→ Text passage
########

Despite these welcome developments, Sze Lai-shan, deputy director of the Society for Community Organization, an NGO that dates back more than 50 years, said there is still a lack of communication between the groups in exchanging their experience and forming a united platform to coordinate the distribution of donated supplies.
Stressing that it is vital to improve such coordination, she also suggested the groups adopt more flexible methods to cope with future crises.
"Community workers may meet many unexpected problems in public crises. They need to constantly think out of the box to figure out new solutions. If every decision needs to wait for official guidelines, their support may be too late for those seeking help," Sze said.
Emily Chan Ying-yang, assistant dean and professor at the Chinese University of Hong Kong Faculty of Medicine, stressed the importance of strengthening guidance and educating communities to enhance their ability to cope with future emergencies and crises.
She said that when disasters strike, it is hard for governments to take care of every aspect, and it is important to strengthen communities' ability to support themselves. "In the event of disasters, they should clearly know how to handle unexpected situations, ensure essential services, and take care of residents when there are limited resources," Chan added.
She suggested that Hong Kong also draw up community-level emergency plans, including the preparation of essential materials, coordination among different organizations, and especially support for people forced to stay home.
Although the city improved its emergency response system after an outbreak of severe acute respiratory syndrome in 2003, COVID-19 poses new challenges, and the response mechanism also does not fully tap the potential of communities, Chan said.
A study published last year in the Journal of Health Economics found that strengthening social capital－a term the researchers used to describe a society's connection, trust and unity－will help reduce COVID-19 infections and deaths.
The study analyzed the 2020 pandemic situation in seven European countries, including the United Kingdom, Germany and Italy. It concluded that increased social capital could result in a 34 percent fall in COVID-19 cases and a 35 percent decline in excessive deaths.
Chan said that although the Chinese mainland and countries such as the United Kingdom have adopted different anti-pandemic strategies, they have attached great importance to the role played by communities.
The mainland and Taiwan released specified guidance in the early months of 2020 when COVID-19 spread, instructing communities to properly handle the pandemic and mobilize regional resources.
Chan said that although the situation in different regions may vary, Hong Kong can still draw on a wealth of experience to better use its numerous district organizations and workers.
She also encouraged the Hong Kong government and community groups to use technology to improve the city's warning system against COVID-19.
The LeaveHomeSafe app and the emergency warning system that told residents that Queen Elizabeth Hospital had been converted into a designated COVID-19 facility could be better used to distribute anti-pandemic information, Chan said.
She also hopes that local groups will organize more activities to strengthen connections among neighbors to boost mutual help during a crisis. Chan added that in Japan, for example, it is adults' duty to take care of seniors in their neighborhood.
"We often treat pandemics as incidents that are mainly dealt with by the medical sector. But this one has evolved into a new kind of disaster that requires all of society's strength to overcome it. Communities, the closest defense for us, must be bolstered to ensure we remain safe in the future," Chan said.

########

→ Raw data
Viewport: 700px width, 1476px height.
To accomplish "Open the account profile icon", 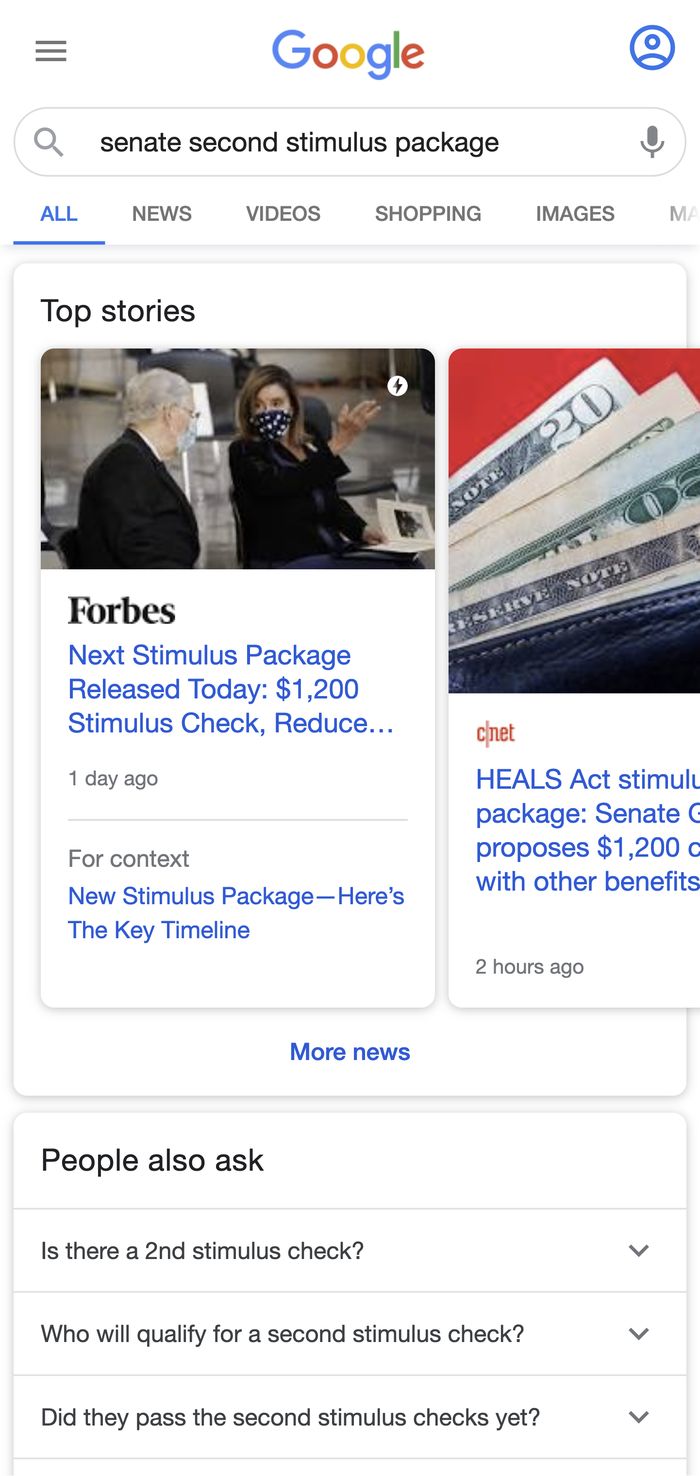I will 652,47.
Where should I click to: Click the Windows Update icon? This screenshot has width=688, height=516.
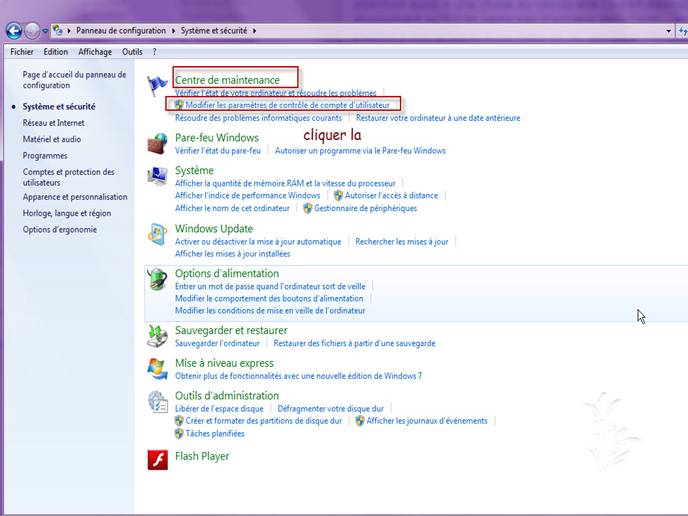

########

→ Exercise aim
Please reproduce the Hong Kong community pandemic text word for word, starting with "Chan said that although the Chinese" and going on through "played by communities.".

→ Exercise output
Chan said that although the Chinese mainland and countries such as the United Kingdom have adopted different anti-pandemic strategies, they have attached great importance to the role played by communities.